RECORDS PROVIDED:
········

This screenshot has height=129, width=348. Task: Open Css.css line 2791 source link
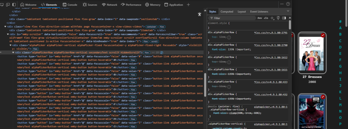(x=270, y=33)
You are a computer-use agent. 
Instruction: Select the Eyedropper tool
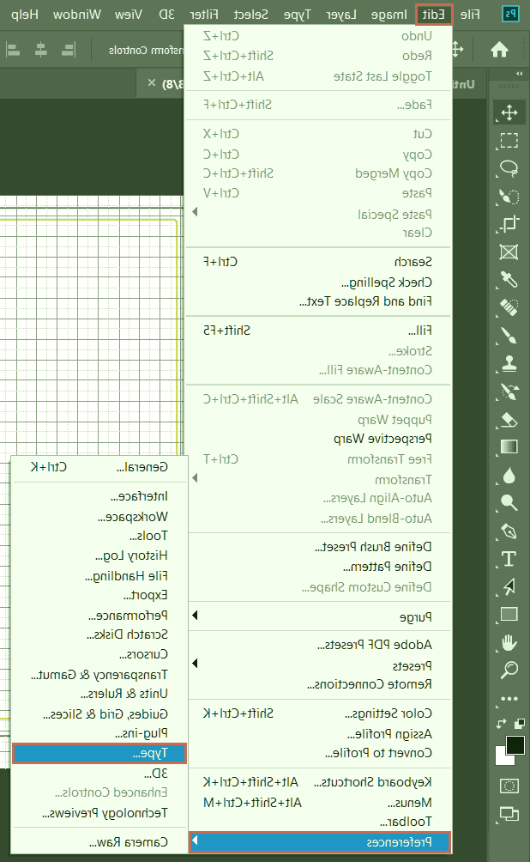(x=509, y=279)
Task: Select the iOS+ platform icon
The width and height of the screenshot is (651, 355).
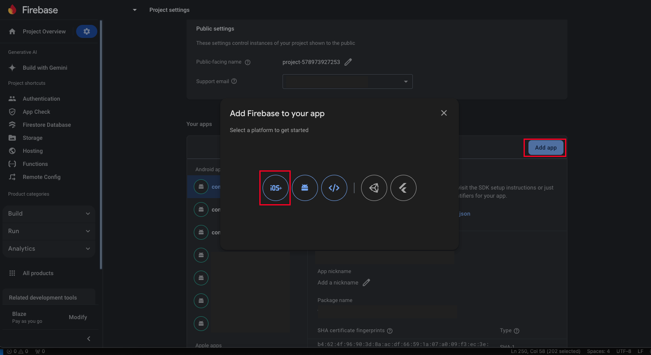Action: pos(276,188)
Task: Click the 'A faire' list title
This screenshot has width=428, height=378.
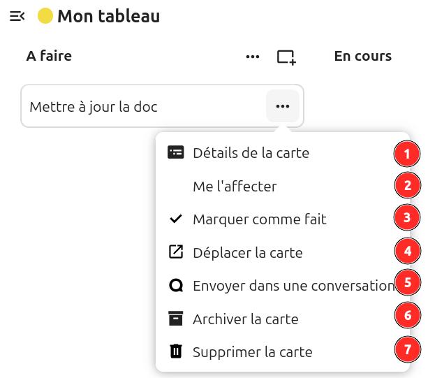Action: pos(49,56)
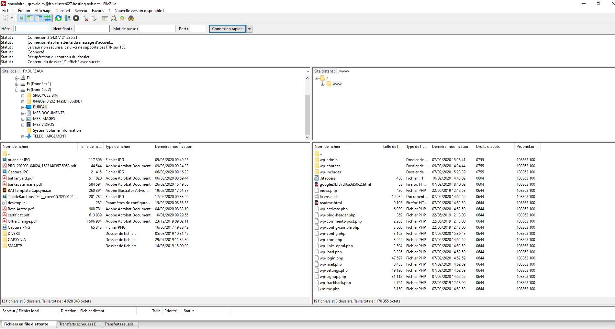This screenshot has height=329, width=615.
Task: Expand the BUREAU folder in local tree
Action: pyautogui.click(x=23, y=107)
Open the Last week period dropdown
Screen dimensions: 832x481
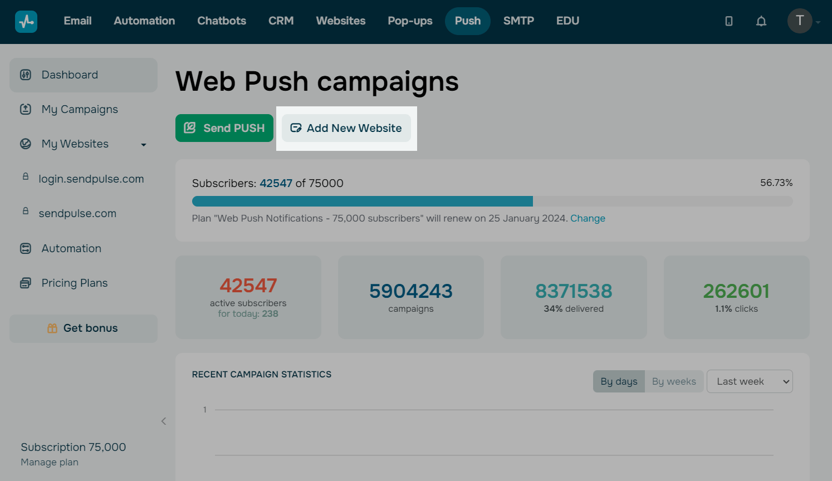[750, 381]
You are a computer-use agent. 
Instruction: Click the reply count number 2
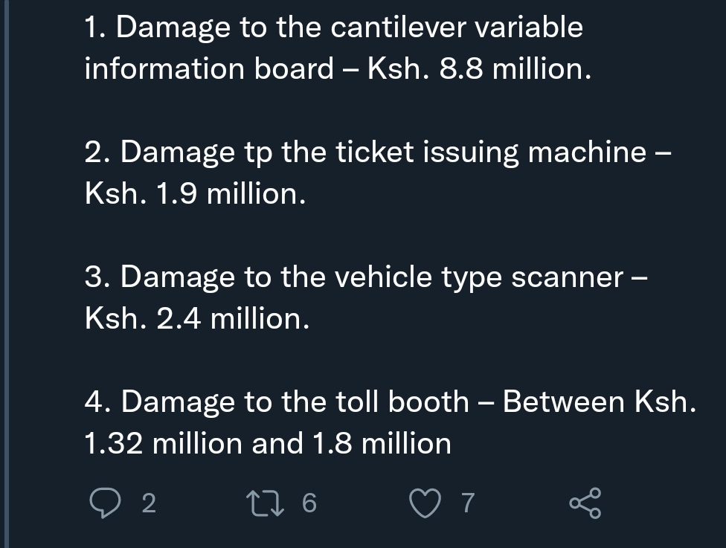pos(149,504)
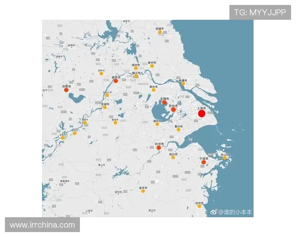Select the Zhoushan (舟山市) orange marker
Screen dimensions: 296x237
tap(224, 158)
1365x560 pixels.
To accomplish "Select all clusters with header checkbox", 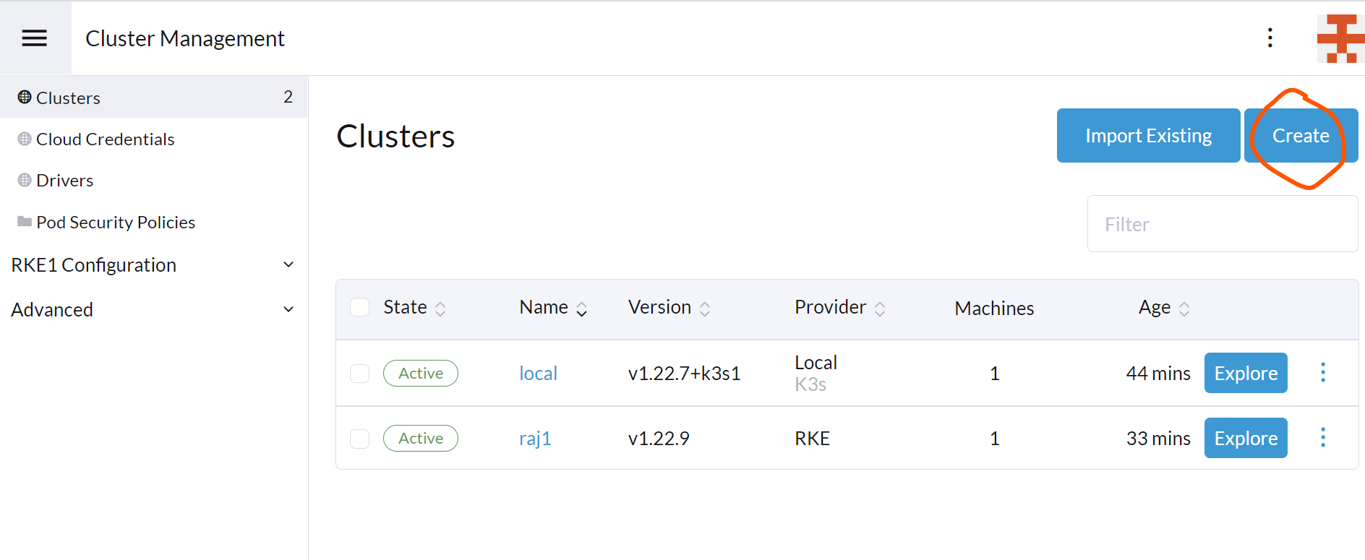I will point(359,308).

········

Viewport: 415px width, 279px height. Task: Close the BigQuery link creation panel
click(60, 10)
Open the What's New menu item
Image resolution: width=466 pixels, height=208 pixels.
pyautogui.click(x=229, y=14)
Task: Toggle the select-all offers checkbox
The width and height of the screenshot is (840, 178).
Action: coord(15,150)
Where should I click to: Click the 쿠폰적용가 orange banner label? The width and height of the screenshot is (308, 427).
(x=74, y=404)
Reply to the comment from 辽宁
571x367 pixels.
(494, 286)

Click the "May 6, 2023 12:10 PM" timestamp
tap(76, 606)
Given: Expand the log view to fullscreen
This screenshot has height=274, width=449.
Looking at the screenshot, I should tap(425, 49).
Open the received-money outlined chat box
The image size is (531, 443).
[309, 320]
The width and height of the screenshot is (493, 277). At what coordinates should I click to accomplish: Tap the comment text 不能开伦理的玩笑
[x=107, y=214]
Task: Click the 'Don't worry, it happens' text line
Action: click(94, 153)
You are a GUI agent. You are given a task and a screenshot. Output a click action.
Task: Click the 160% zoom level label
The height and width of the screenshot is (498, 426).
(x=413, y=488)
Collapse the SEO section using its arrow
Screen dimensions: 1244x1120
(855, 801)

········

WHAT TO DO:
Only the lines above from the one containing "This screenshot has height=129, width=348." through the one containing "Open the Last week period dropdown" should be returned, verbatim and inclusive, with pictures excluded.

ANSWER BOX:
This screenshot has height=129, width=348. Task: Open Css.css line 2791 source link
(x=270, y=33)
You are a computer-use agent. 
Instruction: Select the Eyedropper tool
(x=509, y=279)
Task: Select the iOS+ platform icon
The width and height of the screenshot is (651, 355).
Action: pos(276,188)
Task: Click the 'A faire' list title
This screenshot has width=428, height=378.
Action: pos(49,56)
This screenshot has height=329, width=615.
Task: Expand the BUREAU folder in local tree
Action: pyautogui.click(x=23, y=107)
Open the Last week period dropdown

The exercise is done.